Find and return every line of the data that contains the word "participant".

++++ Exercise material

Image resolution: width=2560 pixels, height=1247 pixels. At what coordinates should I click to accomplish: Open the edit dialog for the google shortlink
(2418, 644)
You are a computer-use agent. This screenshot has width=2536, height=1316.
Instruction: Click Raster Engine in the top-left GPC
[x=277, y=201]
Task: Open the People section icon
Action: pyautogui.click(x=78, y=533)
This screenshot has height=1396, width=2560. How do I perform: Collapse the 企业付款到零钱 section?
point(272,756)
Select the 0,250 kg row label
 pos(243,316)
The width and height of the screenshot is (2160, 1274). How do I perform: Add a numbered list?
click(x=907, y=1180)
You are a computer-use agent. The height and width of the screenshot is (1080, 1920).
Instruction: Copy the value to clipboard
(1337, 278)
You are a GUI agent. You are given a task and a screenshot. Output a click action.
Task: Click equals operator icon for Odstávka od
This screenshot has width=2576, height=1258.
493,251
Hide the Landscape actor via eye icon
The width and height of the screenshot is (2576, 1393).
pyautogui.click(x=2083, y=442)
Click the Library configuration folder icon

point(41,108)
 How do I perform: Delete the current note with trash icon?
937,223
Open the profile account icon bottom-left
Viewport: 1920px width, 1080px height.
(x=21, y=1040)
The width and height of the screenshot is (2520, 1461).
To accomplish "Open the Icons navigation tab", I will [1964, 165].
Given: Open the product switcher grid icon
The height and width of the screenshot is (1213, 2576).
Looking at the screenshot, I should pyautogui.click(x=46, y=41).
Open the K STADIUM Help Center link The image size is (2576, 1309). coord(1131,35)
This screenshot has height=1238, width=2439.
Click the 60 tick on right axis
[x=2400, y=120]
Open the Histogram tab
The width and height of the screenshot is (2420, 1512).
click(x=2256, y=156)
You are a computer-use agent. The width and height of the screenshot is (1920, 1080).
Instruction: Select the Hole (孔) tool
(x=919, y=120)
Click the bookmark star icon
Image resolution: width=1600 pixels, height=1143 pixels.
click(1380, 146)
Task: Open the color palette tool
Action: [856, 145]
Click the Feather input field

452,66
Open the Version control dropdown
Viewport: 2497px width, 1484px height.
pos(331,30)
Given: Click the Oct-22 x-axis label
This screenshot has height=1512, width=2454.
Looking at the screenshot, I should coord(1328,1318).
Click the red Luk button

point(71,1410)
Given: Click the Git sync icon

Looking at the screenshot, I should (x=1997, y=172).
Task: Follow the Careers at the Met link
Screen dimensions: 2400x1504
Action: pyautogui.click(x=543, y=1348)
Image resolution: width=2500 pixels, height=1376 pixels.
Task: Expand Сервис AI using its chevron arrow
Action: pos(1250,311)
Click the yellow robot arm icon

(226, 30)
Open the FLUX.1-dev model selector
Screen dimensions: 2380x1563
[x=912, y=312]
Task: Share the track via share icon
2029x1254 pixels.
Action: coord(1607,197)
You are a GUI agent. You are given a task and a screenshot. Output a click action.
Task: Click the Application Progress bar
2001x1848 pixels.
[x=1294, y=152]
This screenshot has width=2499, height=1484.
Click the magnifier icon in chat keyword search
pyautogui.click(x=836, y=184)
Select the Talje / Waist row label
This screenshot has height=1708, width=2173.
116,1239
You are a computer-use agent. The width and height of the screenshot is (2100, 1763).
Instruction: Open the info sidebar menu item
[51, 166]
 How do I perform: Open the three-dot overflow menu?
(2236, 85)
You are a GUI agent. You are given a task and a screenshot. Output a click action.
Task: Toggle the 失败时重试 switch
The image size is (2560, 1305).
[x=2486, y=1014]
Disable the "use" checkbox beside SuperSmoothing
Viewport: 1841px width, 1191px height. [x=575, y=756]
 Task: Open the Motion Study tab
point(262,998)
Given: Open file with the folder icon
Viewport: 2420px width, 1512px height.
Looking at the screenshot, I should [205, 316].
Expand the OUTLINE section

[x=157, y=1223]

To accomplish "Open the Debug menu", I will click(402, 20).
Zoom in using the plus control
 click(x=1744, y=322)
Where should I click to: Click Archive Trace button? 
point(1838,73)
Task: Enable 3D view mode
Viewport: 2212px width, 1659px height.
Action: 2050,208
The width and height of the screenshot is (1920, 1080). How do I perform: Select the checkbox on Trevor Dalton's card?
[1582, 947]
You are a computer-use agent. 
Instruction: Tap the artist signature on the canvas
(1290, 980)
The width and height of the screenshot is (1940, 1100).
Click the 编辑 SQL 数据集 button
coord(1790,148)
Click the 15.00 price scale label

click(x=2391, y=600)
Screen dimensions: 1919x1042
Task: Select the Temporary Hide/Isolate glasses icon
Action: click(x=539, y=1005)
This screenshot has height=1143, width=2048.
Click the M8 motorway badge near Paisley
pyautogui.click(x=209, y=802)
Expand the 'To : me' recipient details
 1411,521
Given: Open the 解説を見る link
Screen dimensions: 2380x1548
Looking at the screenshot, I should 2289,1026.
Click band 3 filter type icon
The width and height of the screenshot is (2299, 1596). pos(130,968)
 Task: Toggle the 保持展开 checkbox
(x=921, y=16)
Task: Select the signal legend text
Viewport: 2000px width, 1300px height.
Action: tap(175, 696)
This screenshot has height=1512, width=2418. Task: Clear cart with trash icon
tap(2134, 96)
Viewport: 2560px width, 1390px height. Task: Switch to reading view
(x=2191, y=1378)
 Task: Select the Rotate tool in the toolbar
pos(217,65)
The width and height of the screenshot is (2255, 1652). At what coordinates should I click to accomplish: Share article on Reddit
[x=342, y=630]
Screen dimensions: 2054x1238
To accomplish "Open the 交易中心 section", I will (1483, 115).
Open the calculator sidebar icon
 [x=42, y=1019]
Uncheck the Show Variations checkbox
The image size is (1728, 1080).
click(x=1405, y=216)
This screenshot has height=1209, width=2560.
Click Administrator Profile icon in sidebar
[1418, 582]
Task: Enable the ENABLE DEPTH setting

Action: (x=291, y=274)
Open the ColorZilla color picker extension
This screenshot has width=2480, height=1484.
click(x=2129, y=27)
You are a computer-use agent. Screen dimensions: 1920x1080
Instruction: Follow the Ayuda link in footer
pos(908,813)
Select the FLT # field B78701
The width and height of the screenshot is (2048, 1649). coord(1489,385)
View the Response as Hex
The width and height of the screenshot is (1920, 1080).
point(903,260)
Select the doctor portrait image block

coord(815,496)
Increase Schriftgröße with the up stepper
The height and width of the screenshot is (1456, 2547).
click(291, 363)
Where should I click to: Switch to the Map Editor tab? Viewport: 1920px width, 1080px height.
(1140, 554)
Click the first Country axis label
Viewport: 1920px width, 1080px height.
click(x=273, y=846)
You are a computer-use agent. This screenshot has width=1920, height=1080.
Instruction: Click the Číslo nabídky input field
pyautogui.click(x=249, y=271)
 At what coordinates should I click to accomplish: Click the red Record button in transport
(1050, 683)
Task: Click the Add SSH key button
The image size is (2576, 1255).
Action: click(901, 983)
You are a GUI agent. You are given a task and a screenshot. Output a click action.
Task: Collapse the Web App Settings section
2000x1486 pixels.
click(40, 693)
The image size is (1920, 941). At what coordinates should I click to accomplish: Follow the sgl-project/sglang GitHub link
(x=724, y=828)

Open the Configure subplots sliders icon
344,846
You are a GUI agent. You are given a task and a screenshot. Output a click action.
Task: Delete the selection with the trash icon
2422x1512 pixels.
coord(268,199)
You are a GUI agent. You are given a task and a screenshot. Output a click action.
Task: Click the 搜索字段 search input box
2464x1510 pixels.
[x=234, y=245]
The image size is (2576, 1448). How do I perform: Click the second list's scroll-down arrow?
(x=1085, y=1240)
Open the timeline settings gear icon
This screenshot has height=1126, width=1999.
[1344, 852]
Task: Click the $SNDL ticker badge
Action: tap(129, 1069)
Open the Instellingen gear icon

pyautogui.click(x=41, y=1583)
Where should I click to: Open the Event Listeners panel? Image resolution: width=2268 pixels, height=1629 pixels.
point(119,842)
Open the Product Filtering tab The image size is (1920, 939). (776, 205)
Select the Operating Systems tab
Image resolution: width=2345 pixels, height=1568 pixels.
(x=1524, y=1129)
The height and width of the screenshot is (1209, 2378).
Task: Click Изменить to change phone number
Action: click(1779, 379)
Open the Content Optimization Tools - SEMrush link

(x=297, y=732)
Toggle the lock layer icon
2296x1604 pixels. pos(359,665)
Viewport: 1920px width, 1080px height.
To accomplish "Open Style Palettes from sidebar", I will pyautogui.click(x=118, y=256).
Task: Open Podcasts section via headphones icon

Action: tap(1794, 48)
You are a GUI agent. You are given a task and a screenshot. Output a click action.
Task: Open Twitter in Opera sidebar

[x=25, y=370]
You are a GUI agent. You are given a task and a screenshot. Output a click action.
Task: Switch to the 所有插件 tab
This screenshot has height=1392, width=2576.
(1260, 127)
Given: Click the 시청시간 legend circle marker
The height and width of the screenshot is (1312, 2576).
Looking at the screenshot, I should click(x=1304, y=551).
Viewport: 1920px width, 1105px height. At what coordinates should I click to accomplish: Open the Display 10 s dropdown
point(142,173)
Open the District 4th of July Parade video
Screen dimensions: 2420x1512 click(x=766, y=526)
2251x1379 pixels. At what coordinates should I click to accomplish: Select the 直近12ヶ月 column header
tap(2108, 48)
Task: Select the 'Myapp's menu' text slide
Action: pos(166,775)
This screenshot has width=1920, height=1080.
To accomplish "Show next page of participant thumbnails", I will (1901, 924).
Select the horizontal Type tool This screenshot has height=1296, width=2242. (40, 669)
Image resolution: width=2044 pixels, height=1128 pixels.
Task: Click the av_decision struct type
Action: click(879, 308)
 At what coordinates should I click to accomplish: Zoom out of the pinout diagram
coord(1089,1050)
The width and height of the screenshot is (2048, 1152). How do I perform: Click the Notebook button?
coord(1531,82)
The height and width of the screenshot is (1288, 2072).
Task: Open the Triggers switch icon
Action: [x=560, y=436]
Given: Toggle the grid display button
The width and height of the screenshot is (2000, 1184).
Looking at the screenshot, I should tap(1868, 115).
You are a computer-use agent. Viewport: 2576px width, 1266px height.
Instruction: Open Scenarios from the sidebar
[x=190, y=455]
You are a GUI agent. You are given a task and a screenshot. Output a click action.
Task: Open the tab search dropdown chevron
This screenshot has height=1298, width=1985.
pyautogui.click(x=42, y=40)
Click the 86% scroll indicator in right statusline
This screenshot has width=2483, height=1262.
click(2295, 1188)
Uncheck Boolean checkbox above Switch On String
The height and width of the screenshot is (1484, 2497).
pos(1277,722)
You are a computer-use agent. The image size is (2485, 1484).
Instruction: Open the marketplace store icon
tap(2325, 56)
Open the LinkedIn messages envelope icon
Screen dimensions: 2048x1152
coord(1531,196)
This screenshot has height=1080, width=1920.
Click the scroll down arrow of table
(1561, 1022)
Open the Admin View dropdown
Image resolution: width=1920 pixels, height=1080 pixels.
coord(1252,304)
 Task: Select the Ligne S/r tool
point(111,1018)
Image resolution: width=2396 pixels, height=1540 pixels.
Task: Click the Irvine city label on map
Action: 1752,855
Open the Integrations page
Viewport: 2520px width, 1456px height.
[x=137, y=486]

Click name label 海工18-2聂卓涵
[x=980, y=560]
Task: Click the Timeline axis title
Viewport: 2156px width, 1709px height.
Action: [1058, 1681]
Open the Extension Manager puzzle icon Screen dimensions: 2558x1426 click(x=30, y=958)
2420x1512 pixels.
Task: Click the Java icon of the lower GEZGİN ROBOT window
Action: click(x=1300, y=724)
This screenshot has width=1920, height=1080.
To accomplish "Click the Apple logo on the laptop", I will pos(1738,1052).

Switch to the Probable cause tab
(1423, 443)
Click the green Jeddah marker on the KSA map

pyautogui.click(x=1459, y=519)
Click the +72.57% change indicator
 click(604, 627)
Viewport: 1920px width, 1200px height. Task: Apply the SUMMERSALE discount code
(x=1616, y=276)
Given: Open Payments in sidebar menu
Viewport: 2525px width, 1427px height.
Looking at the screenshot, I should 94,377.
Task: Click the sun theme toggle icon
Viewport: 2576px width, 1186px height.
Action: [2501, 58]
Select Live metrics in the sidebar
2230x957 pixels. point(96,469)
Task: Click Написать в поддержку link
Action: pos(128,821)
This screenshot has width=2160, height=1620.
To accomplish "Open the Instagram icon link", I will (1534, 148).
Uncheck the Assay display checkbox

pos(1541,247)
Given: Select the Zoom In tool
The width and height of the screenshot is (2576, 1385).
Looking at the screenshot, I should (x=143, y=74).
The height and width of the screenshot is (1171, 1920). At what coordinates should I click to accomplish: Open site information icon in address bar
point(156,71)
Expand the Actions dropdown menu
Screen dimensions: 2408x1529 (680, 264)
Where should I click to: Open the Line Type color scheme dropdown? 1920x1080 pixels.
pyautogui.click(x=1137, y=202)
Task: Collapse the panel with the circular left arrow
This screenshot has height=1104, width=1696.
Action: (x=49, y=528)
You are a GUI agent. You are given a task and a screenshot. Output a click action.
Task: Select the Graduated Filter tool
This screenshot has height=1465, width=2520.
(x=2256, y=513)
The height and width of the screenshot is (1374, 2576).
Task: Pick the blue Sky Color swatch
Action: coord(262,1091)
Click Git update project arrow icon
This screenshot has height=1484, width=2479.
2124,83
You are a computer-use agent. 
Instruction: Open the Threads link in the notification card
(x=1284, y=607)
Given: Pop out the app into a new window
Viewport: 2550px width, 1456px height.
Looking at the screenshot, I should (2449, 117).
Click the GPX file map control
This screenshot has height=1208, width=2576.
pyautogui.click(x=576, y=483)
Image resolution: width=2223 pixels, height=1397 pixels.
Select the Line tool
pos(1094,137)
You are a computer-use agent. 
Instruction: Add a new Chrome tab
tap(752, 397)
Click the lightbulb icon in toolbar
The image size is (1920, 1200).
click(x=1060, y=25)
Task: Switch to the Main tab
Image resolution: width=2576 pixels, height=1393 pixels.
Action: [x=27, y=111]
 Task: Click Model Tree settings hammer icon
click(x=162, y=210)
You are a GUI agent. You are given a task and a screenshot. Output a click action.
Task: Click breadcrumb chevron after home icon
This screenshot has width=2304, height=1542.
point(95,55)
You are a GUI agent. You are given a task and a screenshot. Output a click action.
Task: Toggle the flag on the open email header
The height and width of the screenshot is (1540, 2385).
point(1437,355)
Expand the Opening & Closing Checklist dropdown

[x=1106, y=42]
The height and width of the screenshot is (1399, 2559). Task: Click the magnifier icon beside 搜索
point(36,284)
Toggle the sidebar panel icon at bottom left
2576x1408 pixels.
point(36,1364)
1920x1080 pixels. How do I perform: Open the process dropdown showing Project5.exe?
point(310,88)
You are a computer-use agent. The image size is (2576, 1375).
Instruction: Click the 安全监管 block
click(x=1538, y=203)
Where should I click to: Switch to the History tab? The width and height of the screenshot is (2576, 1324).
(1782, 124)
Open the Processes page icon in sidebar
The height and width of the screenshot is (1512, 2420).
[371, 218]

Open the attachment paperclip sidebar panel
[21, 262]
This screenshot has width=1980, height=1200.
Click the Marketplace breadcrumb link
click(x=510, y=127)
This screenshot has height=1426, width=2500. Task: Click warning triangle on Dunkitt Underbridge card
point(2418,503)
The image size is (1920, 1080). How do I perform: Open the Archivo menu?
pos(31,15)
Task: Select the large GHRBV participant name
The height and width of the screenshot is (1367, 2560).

++++++++

◆ Task output:
To accomplish "Show next page of participant thumbnails", I will (1901, 924).
Task: Select the large GHRBV participant name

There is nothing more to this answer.